### Exercise objective
Report how many lines in the data include the string "computer", and add nothing else.

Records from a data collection
+--

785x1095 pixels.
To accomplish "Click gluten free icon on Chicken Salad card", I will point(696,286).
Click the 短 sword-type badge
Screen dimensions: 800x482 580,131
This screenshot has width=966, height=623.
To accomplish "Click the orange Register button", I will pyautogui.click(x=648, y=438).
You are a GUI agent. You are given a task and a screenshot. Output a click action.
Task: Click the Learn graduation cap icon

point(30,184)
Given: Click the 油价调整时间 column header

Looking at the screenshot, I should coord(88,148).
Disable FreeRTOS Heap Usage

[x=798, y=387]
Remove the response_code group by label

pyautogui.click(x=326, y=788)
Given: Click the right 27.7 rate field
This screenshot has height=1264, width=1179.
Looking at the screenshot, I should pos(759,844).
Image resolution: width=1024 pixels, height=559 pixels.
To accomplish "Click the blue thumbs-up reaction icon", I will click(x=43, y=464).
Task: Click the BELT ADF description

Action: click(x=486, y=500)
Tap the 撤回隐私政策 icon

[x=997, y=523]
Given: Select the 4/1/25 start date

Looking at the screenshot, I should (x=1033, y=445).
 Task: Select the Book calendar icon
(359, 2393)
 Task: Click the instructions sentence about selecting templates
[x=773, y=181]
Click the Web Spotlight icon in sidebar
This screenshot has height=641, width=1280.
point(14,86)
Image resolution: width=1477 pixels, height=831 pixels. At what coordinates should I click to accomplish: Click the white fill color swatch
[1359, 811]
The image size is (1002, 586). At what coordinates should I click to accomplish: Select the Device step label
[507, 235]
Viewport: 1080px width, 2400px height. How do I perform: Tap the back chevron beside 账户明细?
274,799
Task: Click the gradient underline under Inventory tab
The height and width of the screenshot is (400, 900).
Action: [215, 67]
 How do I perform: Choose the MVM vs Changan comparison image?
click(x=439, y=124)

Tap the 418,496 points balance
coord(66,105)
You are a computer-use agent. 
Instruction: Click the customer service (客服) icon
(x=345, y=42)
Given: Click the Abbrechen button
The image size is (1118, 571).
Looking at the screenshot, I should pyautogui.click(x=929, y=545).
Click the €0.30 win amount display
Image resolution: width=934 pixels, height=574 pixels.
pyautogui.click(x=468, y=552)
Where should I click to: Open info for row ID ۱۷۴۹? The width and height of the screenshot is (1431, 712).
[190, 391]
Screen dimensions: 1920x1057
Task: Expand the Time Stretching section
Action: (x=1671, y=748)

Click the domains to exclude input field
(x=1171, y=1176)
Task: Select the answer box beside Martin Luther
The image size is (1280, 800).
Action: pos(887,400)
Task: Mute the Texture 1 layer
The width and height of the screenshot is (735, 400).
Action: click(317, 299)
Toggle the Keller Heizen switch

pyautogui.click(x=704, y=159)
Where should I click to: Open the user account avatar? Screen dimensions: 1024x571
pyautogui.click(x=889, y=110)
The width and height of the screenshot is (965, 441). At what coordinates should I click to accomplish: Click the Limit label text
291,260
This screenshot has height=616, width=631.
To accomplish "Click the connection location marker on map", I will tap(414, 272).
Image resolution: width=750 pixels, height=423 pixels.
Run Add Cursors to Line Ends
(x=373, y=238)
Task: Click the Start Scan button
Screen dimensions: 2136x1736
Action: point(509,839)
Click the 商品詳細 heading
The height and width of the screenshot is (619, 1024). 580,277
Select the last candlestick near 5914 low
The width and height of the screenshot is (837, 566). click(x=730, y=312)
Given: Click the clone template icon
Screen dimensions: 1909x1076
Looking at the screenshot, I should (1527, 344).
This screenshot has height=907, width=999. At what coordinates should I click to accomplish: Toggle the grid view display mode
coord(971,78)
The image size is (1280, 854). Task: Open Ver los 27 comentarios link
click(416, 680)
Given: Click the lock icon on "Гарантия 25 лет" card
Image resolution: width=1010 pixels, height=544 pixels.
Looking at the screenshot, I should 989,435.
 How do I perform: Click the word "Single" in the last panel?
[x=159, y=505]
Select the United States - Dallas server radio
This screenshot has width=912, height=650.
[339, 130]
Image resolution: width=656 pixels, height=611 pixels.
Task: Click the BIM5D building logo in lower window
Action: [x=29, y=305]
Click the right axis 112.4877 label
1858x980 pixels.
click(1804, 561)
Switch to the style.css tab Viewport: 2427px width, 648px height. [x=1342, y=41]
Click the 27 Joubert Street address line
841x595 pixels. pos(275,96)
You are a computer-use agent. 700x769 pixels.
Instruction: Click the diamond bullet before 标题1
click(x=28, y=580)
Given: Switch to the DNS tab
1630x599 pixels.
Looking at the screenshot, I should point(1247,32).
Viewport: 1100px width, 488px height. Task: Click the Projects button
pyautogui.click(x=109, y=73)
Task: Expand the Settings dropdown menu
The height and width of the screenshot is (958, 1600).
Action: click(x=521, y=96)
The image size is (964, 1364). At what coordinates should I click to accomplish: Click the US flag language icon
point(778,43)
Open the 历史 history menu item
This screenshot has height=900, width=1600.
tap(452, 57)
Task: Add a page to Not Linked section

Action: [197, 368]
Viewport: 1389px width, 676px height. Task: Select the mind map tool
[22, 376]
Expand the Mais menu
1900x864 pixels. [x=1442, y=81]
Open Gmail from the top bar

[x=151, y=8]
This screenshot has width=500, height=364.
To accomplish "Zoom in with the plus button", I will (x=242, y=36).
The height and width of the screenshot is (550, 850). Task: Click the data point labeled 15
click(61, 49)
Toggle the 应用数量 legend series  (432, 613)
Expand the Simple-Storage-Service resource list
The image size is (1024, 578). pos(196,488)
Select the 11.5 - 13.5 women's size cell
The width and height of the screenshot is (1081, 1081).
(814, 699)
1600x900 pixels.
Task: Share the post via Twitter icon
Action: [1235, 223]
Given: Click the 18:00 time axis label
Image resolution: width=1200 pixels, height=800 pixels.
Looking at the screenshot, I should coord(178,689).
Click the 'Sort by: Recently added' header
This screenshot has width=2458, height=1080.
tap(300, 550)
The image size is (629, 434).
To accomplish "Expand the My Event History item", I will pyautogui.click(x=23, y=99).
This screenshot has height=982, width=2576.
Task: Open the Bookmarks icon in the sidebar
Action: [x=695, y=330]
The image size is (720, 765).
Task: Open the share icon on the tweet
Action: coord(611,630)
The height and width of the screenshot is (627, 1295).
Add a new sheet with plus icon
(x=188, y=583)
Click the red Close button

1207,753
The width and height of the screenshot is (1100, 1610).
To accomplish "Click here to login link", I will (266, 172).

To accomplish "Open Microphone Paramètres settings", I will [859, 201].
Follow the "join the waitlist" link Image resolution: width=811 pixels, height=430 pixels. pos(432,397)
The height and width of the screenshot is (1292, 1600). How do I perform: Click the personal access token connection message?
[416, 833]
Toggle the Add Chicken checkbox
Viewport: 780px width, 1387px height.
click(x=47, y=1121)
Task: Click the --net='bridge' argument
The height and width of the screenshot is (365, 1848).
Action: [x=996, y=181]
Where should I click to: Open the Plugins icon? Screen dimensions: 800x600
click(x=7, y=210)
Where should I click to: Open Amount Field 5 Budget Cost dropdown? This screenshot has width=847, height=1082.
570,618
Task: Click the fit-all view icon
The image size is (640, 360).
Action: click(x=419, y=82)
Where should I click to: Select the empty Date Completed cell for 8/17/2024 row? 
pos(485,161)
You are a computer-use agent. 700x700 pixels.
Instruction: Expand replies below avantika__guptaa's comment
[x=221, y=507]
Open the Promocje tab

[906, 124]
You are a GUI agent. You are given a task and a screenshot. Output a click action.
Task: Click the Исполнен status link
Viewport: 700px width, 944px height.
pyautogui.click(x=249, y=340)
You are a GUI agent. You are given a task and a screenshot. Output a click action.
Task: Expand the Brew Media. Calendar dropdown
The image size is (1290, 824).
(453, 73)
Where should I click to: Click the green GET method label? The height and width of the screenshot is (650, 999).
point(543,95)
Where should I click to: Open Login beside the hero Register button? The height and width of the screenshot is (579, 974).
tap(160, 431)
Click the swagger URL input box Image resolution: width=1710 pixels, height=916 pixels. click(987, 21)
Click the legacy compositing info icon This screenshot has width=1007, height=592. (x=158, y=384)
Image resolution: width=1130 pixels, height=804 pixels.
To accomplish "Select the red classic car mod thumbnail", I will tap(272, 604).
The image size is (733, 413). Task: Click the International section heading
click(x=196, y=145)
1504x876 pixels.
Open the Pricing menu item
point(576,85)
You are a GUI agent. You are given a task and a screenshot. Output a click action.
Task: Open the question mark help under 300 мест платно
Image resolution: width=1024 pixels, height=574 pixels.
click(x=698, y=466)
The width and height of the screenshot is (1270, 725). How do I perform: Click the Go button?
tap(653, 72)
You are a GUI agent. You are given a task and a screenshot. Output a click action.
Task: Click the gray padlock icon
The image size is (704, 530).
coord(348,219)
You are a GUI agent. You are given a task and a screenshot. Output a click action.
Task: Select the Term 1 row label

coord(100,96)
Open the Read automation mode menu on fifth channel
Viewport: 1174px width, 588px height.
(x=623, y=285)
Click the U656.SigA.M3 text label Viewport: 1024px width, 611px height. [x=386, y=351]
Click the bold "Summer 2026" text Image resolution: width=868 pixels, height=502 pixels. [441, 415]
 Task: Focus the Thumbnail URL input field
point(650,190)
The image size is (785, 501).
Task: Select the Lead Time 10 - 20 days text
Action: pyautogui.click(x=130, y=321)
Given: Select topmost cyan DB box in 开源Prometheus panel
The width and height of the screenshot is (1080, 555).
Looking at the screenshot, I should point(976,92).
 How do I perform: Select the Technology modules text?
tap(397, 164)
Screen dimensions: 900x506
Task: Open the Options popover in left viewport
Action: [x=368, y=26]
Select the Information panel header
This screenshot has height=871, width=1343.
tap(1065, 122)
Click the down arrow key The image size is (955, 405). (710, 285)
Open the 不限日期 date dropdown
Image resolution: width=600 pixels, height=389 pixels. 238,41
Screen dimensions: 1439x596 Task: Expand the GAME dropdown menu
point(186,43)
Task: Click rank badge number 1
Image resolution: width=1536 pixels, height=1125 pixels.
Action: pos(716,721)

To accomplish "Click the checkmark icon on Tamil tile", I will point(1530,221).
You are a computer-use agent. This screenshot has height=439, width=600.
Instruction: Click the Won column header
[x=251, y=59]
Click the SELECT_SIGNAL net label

+--

### Expected answer
4